Atrial fibrillation (AF) or known also as heart rhythm disturbance is the most common problem affecting up to 500,000 people in the UK.
Although not usually in itself life-threatening, tracing back the disease manifestation is through electrocardiogram (ECG).
Close scrutiny into nearly 50,000 patients’ records found that AF after a stroke more than doubles the risk of dementia.
UK experts believe, that treating stroke survivors with atrial fibrillation might prevent many patients from going to develop dementia.
Blood-thinning drugs and medication to slow the irregular heartbeat are often prescribed to reduce stroke risk.
“The results may help us identify potential treatments that could help delay or even prevent the onset of dementia” according to lead researcher, Dr. Phyo Kyaw.
Fifteen separate case studies were analyzed and they found that stroke survivors with AF were 2.4 times more likely to develop dementia than stroke survivors who did not have the heart condition.
About 25 percent of patients with stroke and atrial fibrillation were found to have developed dementia during follow-up.

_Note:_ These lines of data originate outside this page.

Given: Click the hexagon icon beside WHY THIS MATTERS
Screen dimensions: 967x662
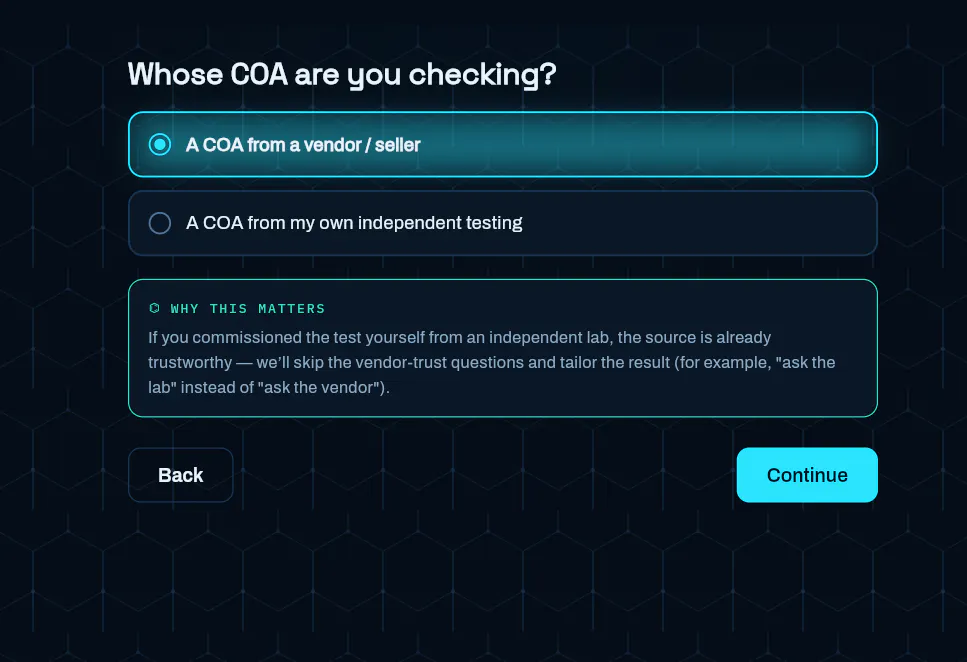Looking at the screenshot, I should 154,308.
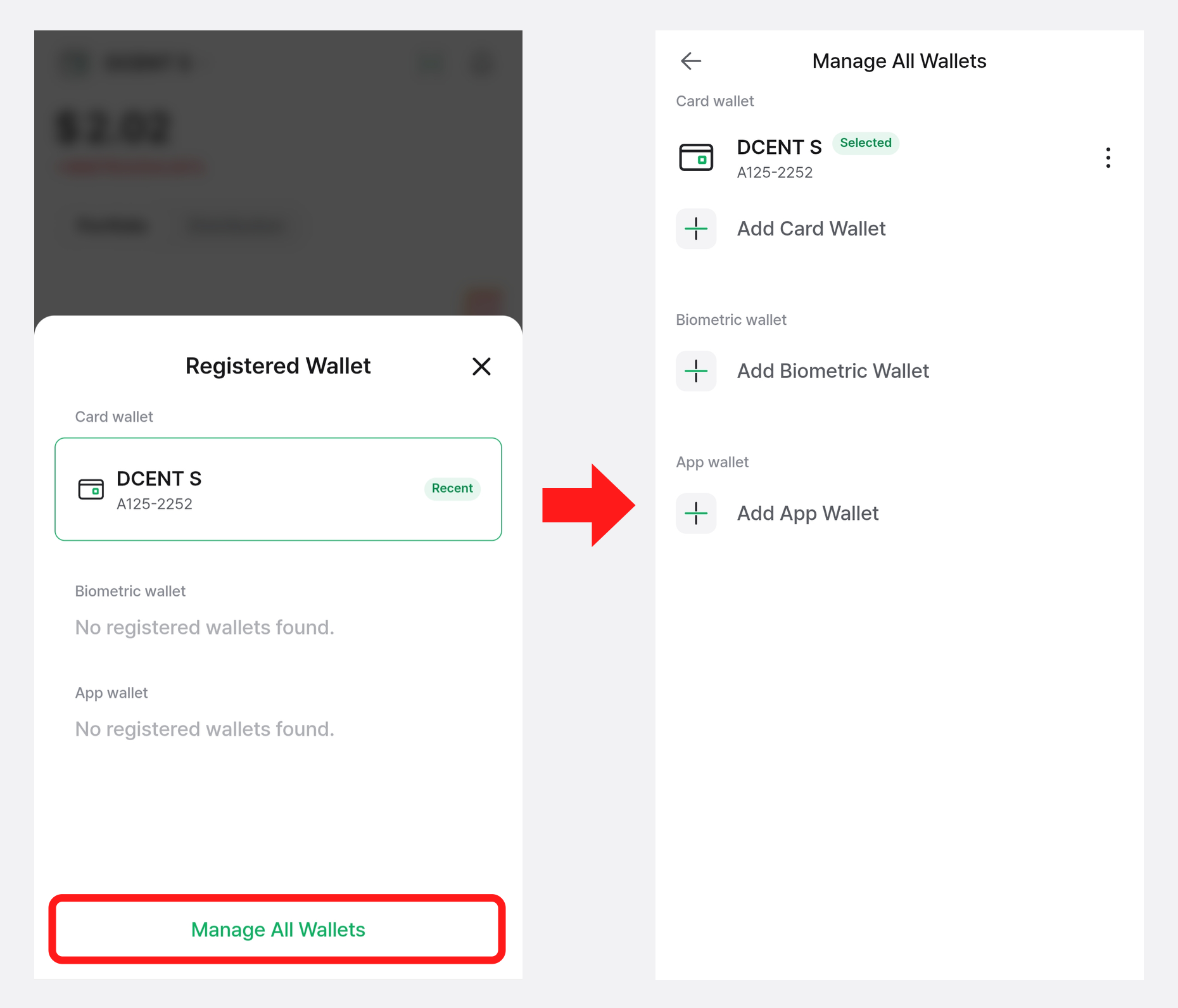This screenshot has width=1178, height=1008.
Task: Click the Add Card Wallet label
Action: tap(811, 229)
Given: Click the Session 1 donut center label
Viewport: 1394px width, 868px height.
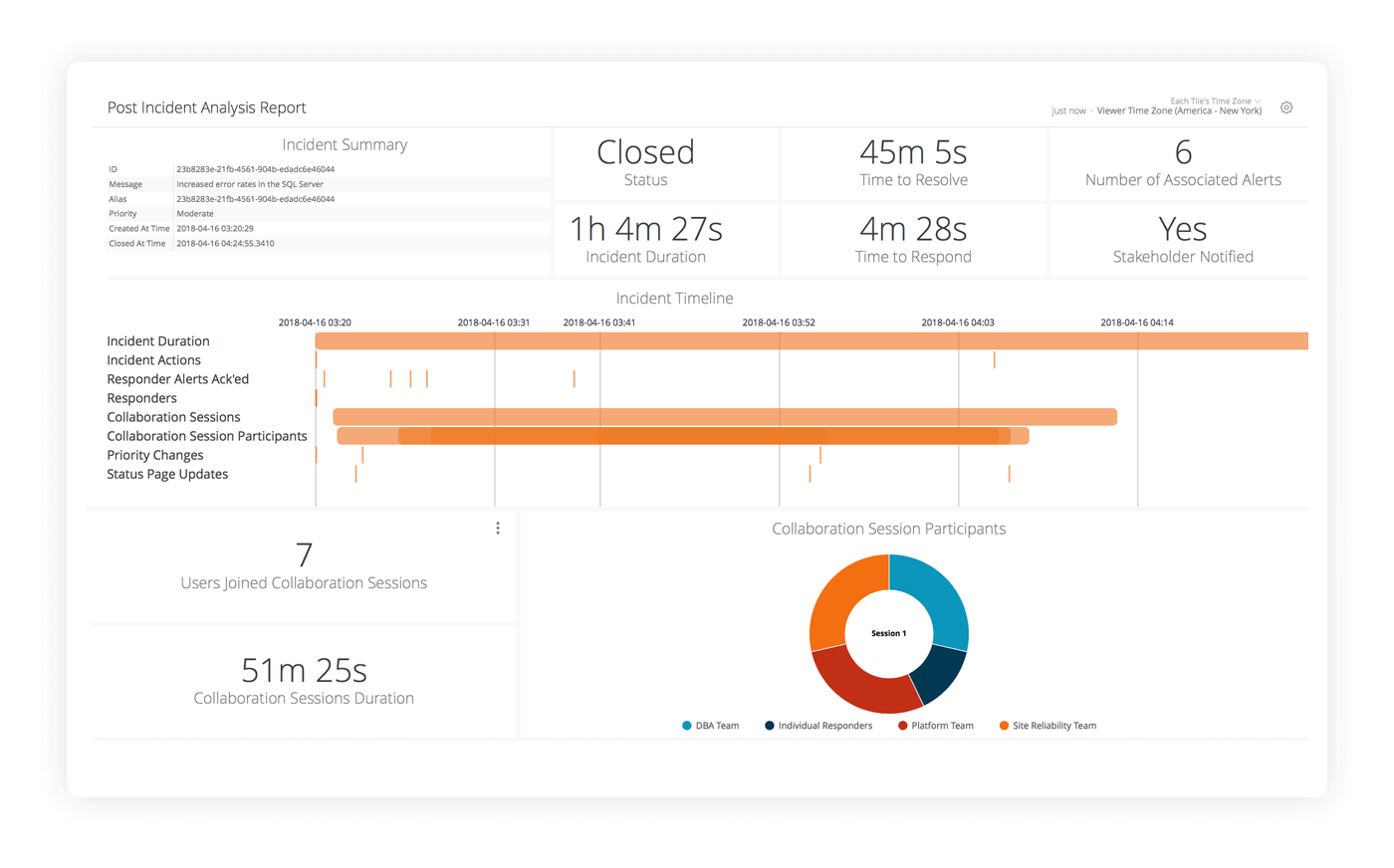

Lead researcher Dr Phyo Kyaw said: “These results may help us identify potential treatments that could help delay or even prevent the onset of dementia.”
“Options could include more rigorous management of cardiovascular risk factors or of AF, particularly in stroke patient,” he added.
Rebecca Wood of Alzheimer’s Research UK said: “While this paper shows there is a link between atrial fibrillation and dementia, we don’t yet know if treating atrial fibrillation will prevent or delay the onset of dementia.
The work appears in Neurological Journal.